== WHAT IS BEING ASKED ==
Though the records contain pictures, copy none of them; repeat exactly the lines from the one with "Where should I" to the end.

DATA TO PROCESS: Begin

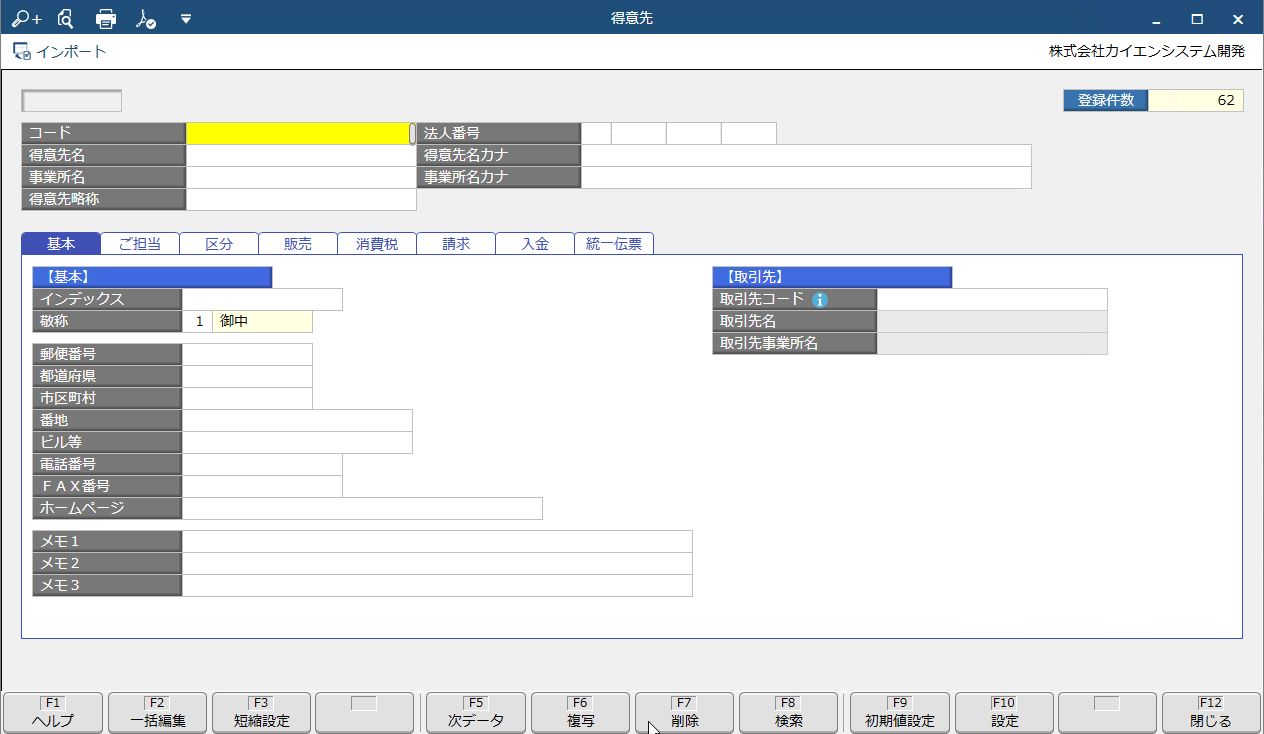Click the F2 一括編集 button
This screenshot has width=1264, height=734.
(157, 712)
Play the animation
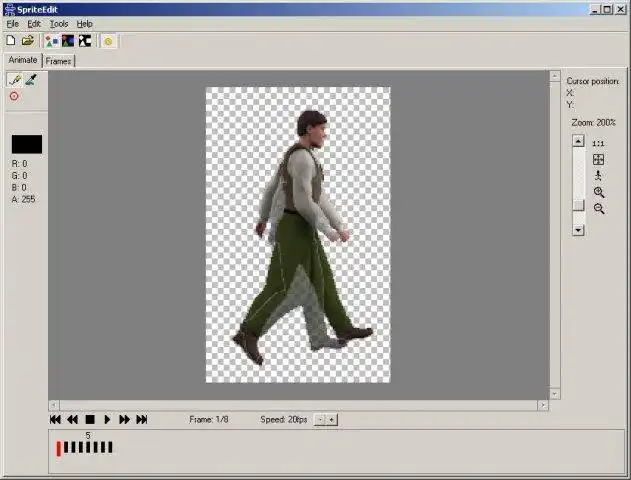The height and width of the screenshot is (480, 631). pos(107,420)
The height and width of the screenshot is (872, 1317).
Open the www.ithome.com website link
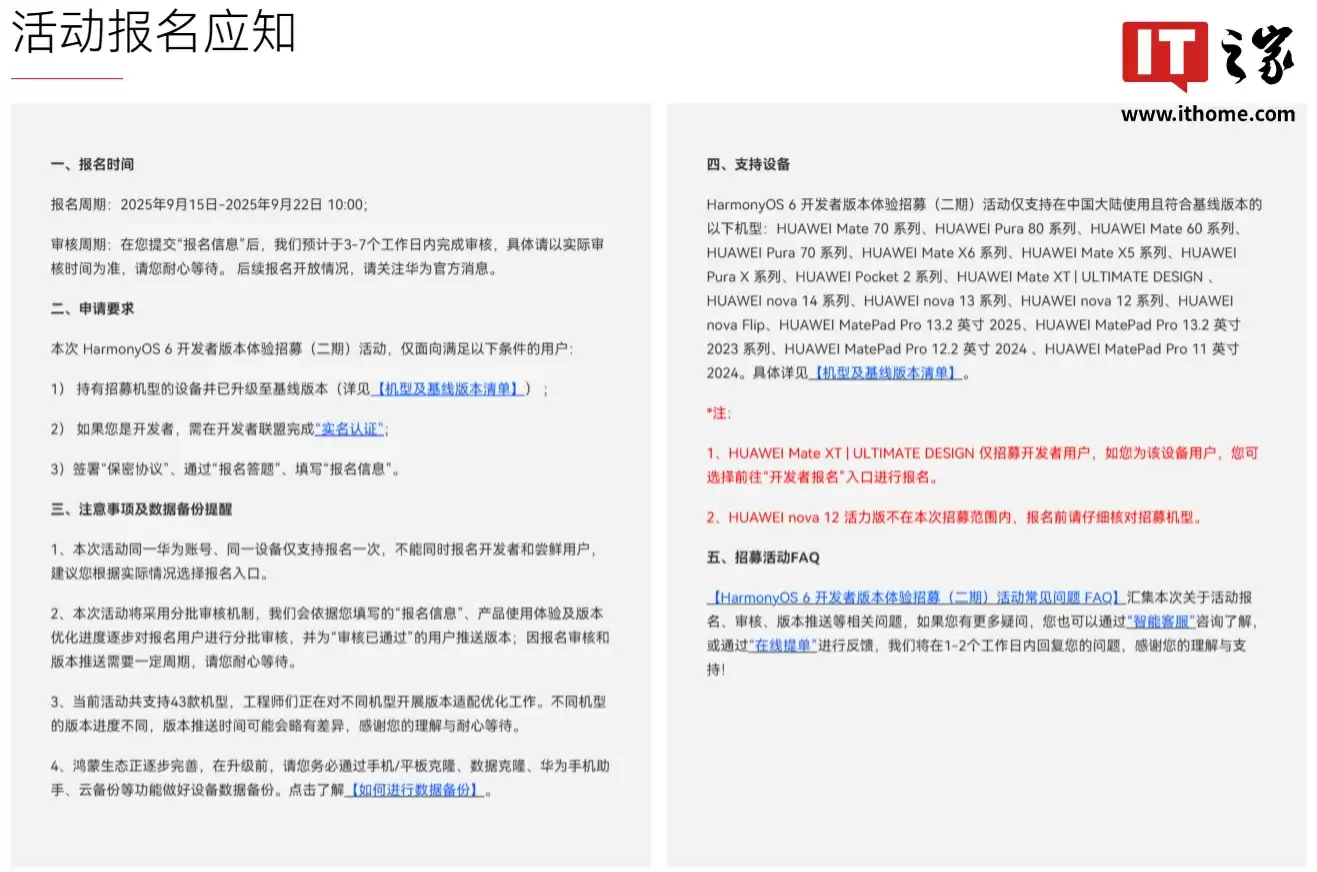1208,113
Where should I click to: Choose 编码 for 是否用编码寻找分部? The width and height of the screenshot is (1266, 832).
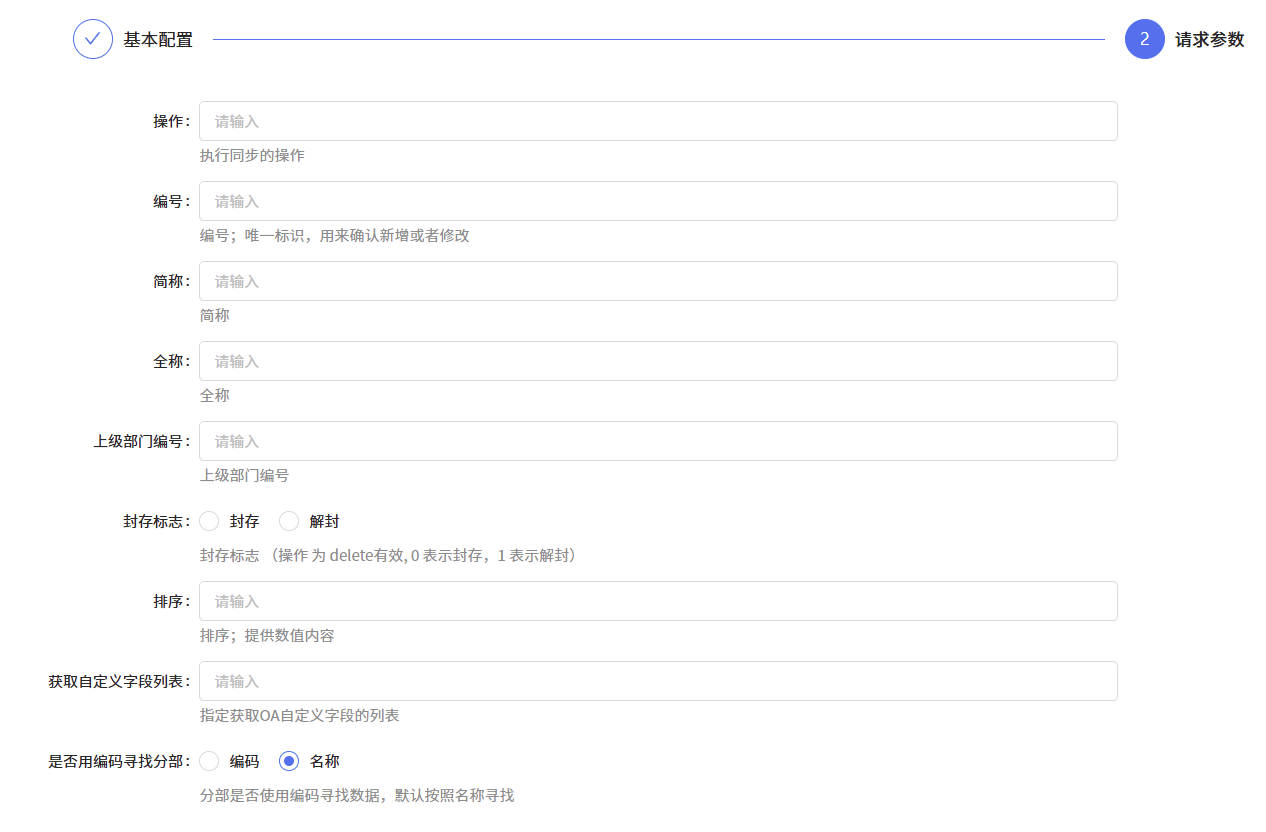click(x=209, y=761)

DATA TO PROCESS: End

== TASK RESULT ==
Where should I click to: Choose 编码 for 是否用编码寻找分部? The width and height of the screenshot is (1266, 832).
click(x=209, y=761)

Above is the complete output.